# CONSIGNE
Rédigez la suite du texte source sur la protection des lanceurs d’alerte, à partir de sa dernière phrase.

# TEXTE SOURCE
-=-=-

Système de compensation
Le Défenseur des droits, dont l’indépendance est garantie par la Constitution, sera l’autorité de protection de référence pour les lanceurs d’alerte, grâce au dépôt d’une proposition de loi séparée par les socialistes.
Enfin, un système de soutien financier aux lanceurs d’alerte devrait permettre à ces derniers de faire face aux risques de représailles de la part des entreprises ou organisations exposées par leurs révélations. Une indemnisation sera également envisageable pour compenser le préjudice matériel et moral.

-=-=-

# EXTRAIT DE DONNÉES
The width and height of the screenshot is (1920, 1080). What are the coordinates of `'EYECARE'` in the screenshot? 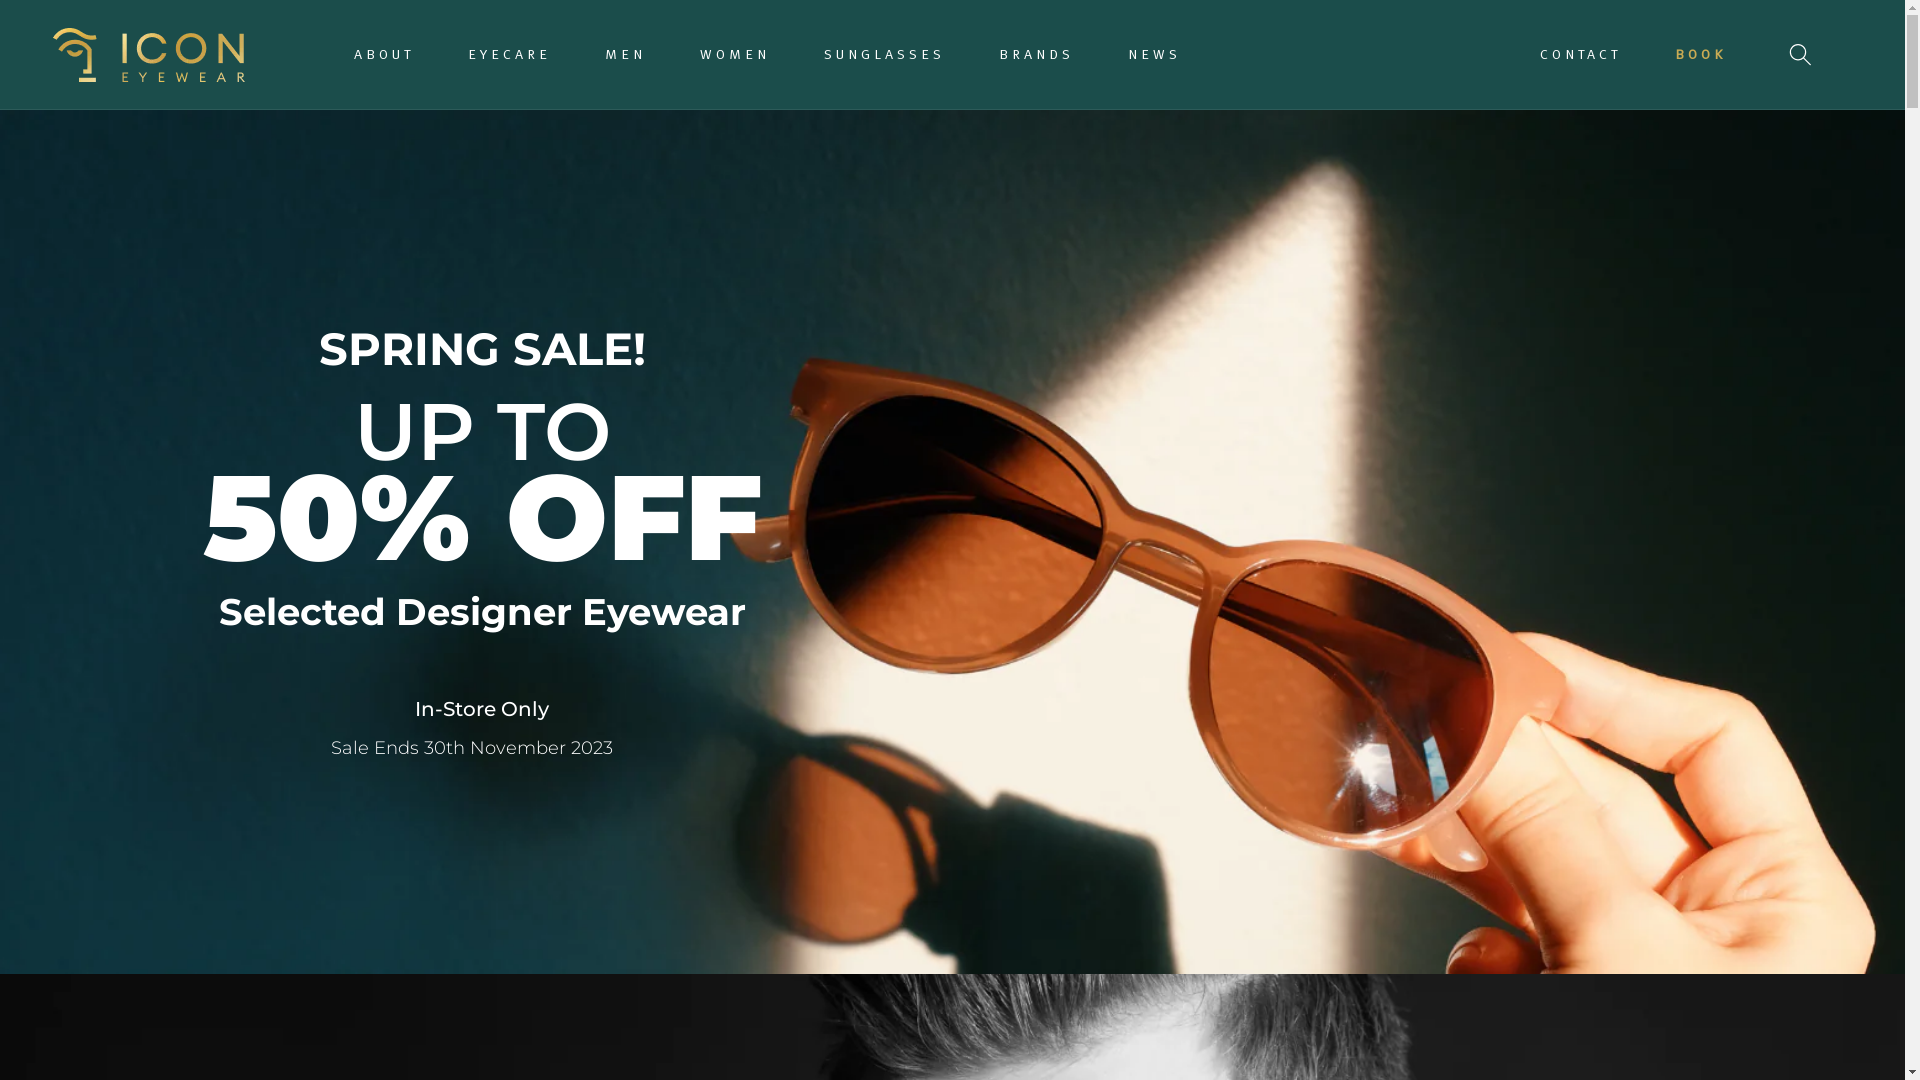 It's located at (455, 53). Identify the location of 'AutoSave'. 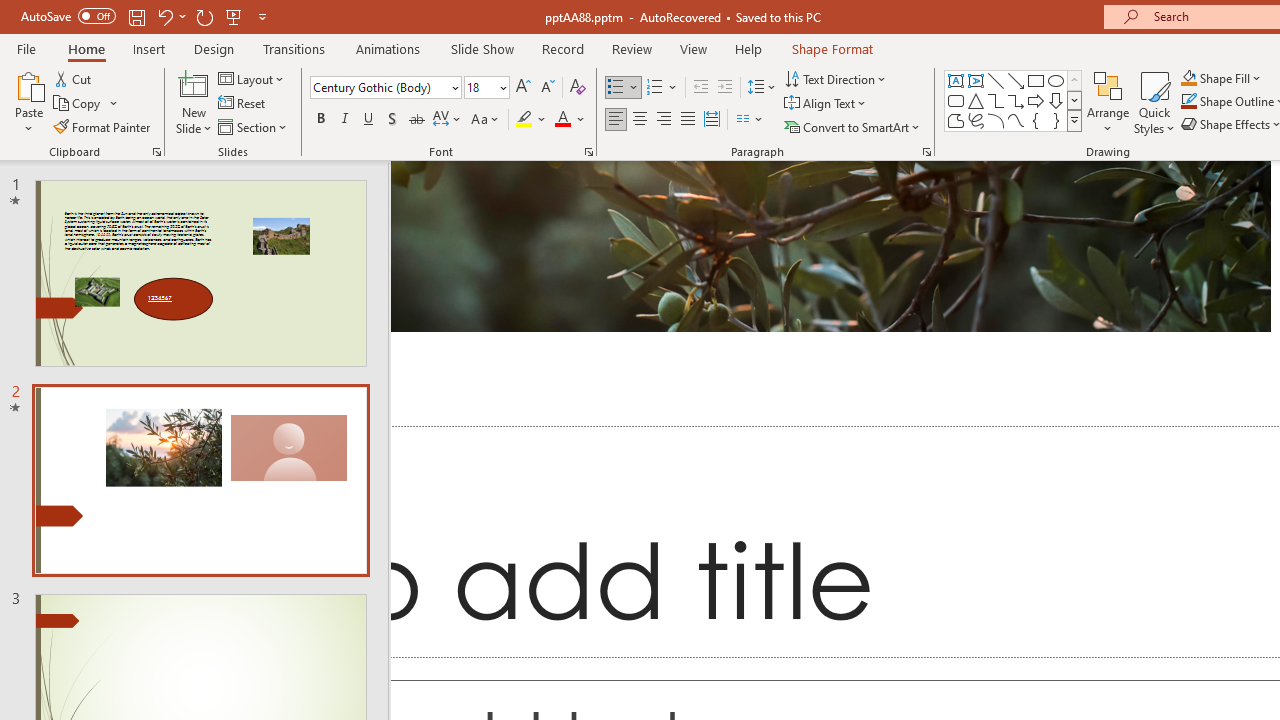
(68, 16).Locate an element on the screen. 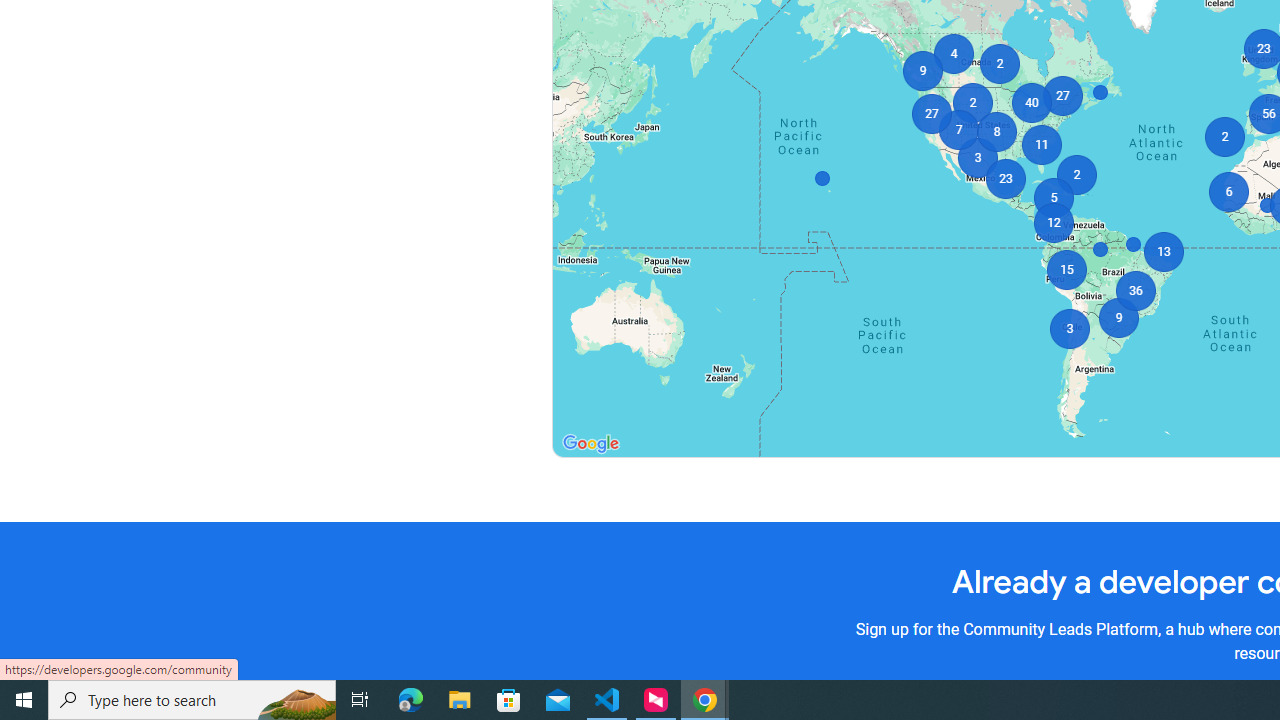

-=-=-

# RÉPONSE RÉDIGÉE
Niveau européen
Au niveau européen, la protection des lanceurs d’alerte peine à avancer. Le Conseil de l’Union européenne a adopté vendredi 3 juin la directive sur le secret d’affaires, qui prévoit une exception au secret pour ceux qui révèlent « une faute professionnelle ou une autre faute ou une activité illégale […] dans le but de protéger l’intérêt public général ».
Mais le texte ne prévoit pas de définition juridique du lanceur d’alerte, ce qui rend l’exception au secret moins protecteur pour ces derniers.
Faute de consensus européen pour s’attaquer dans l’immédiat à la définition d’un statut à l’échelle de l’UE, la France devrait avancer seule sur le sujet.